Comment by robrenaud

6 days ago

I worked on a similiar problem about a year ago, on large dense models.

https://www.lesswrong.com/posts/PkeB4TLxgaNnSmddg/scaling-sp...

In both cases, the goal is to actually learn a concrete circuit inside a network that solves specific Python next-token prediction tasks. We each end up with a crisp wiring diagram saying “these are the channels/neurons/heads that implement this particular bit of Python reasoning.”

Both projects cast circuit discovery as a gradient-based selection problem over a fixed base model. We train a mask that picks out a sparse subset of computational nodes as “the circuit,” while the rest are ablated. Their work learns masks over a weight-sparse transformer; ours learns masks over SAE latents and residual channels. But in both cases, the key move is the same: use gradients to optimize which nodes are included, rather than relying purely on heuristic search or attribution patching. Both approaches also use a gradual hardening schedule (continuous masks that are annealed or sharpened over time) so that we can keep gradients useful early on, then spend extra compute to push the mask towards a discrete, minimal circuit that still reproduces the model’s behavior.

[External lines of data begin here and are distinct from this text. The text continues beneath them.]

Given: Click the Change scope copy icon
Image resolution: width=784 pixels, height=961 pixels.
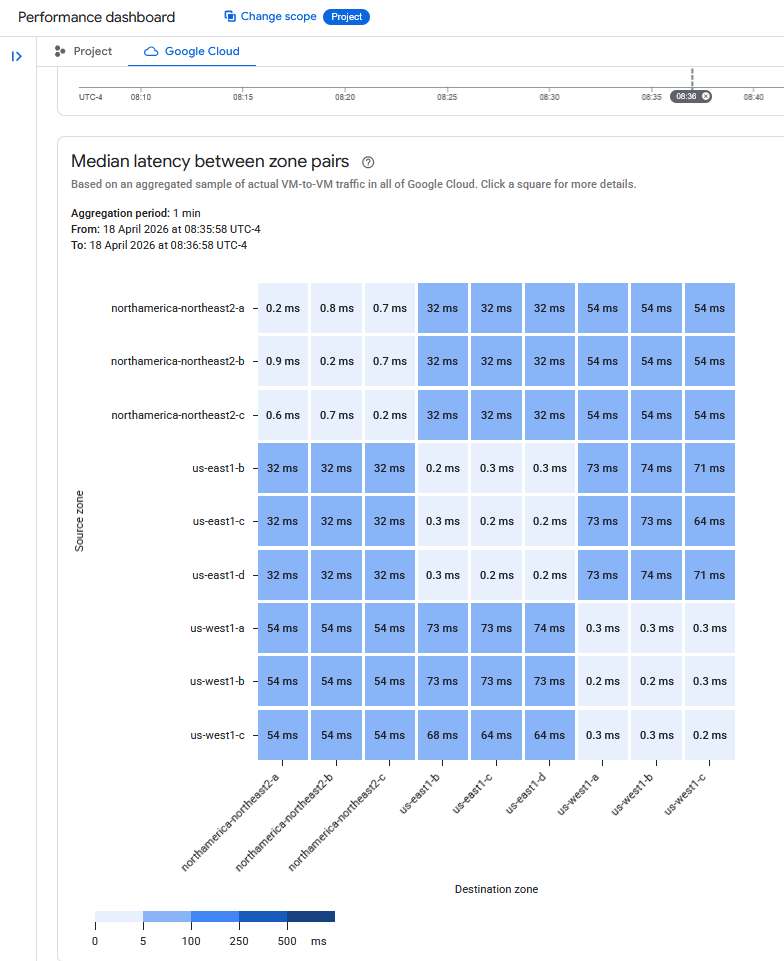Looking at the screenshot, I should pos(230,17).
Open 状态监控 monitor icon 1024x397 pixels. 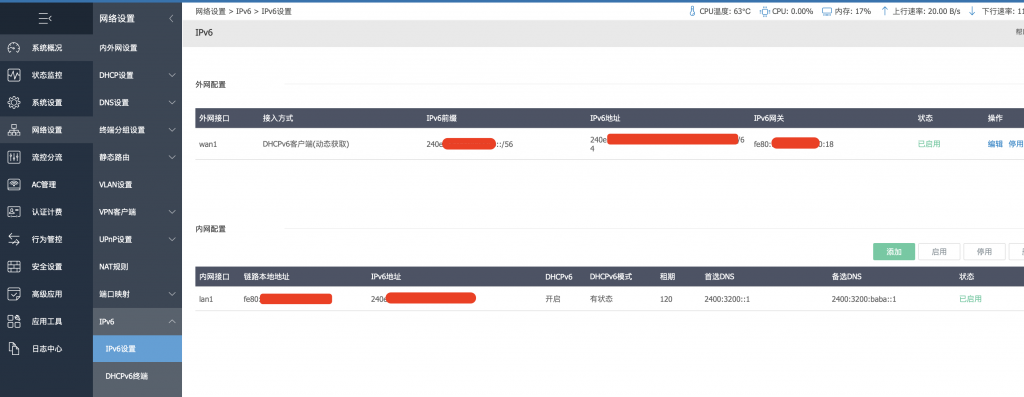tap(14, 75)
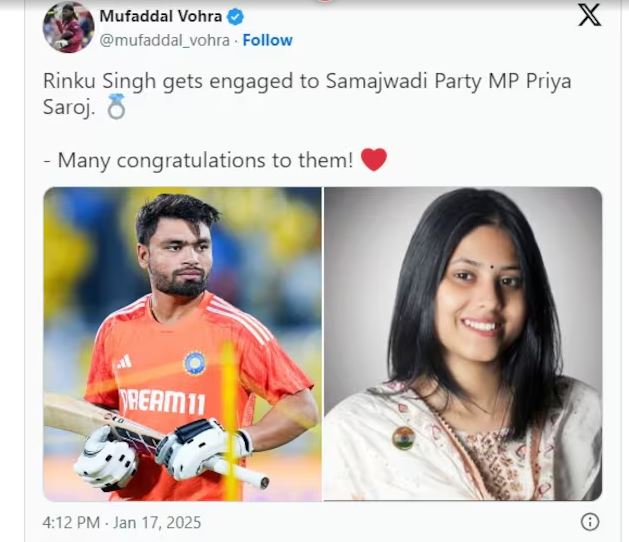Click the ring emoji after Saroj
The height and width of the screenshot is (542, 629).
click(x=116, y=107)
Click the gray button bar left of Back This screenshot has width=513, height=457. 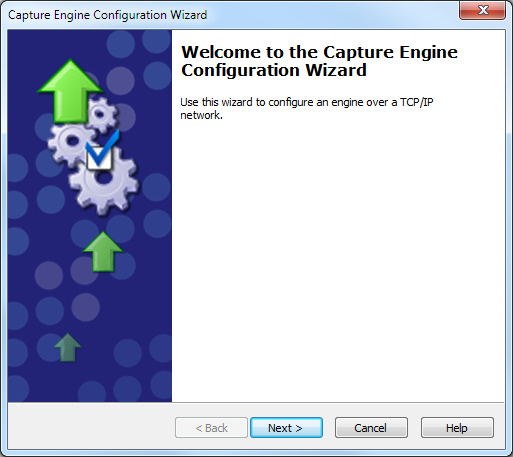click(90, 428)
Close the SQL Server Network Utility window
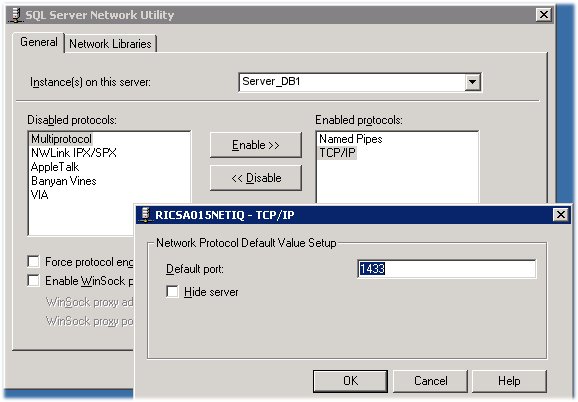Viewport: 578px width, 402px height. coord(544,15)
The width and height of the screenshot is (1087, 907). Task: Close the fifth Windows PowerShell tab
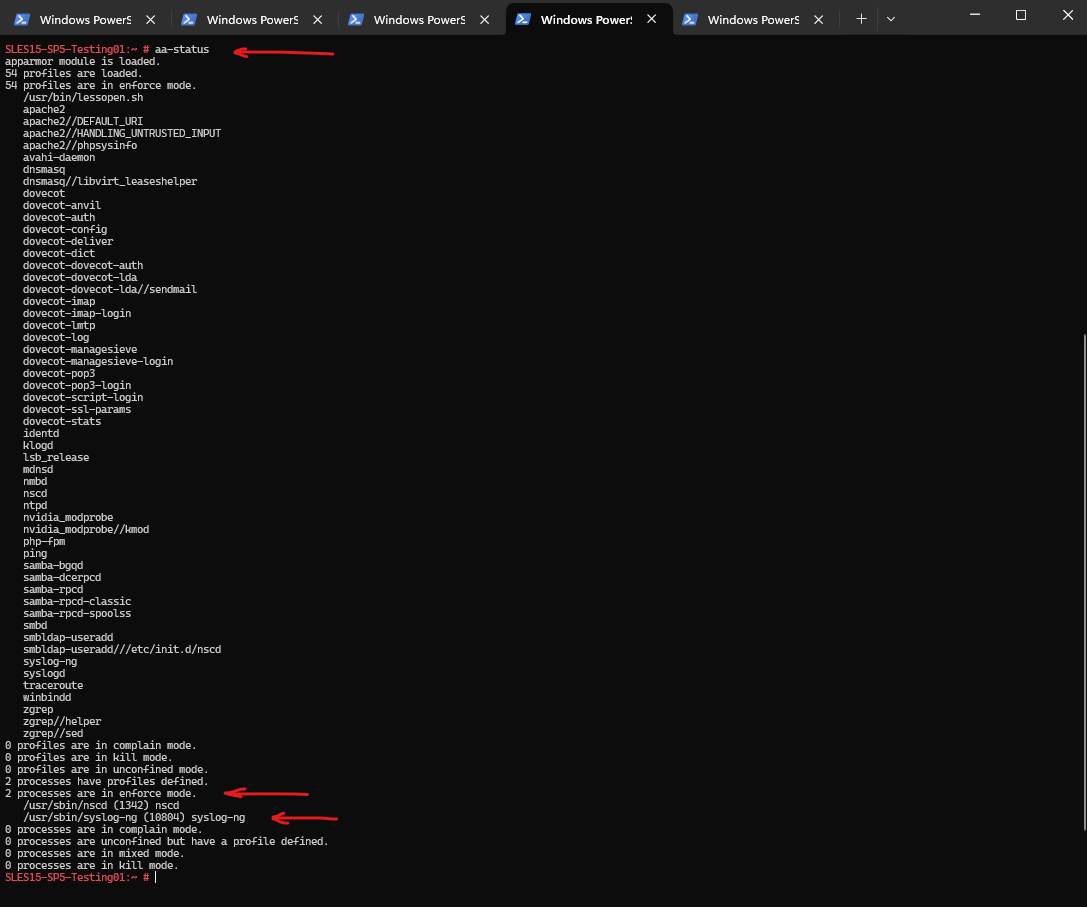(819, 19)
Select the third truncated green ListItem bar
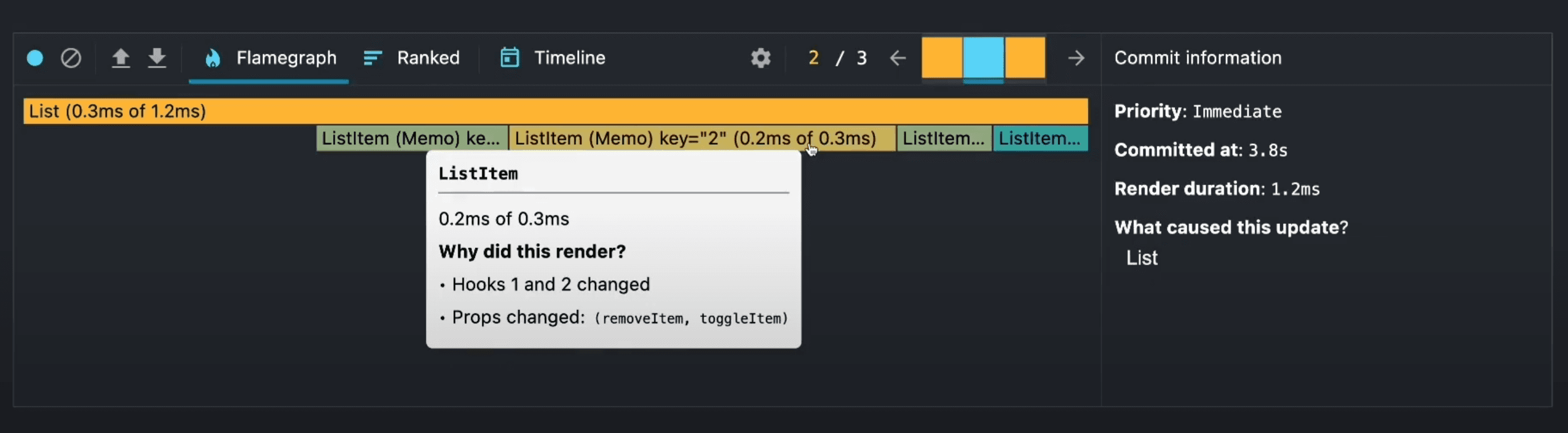 943,138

The similarities extend to how we validate and stress-test the resulting circuits. In both projects, we drill down enough to notice “bugs” or quirks in the learned mechanism and to deliberately break it: by making simple, semantically small edits to the Python source, we can systematically cause the pruned circuit to fail and those failures generalize to the unpruned network. That gives us some confidence that we’re genuinely capturing the specific mechanism the model is using.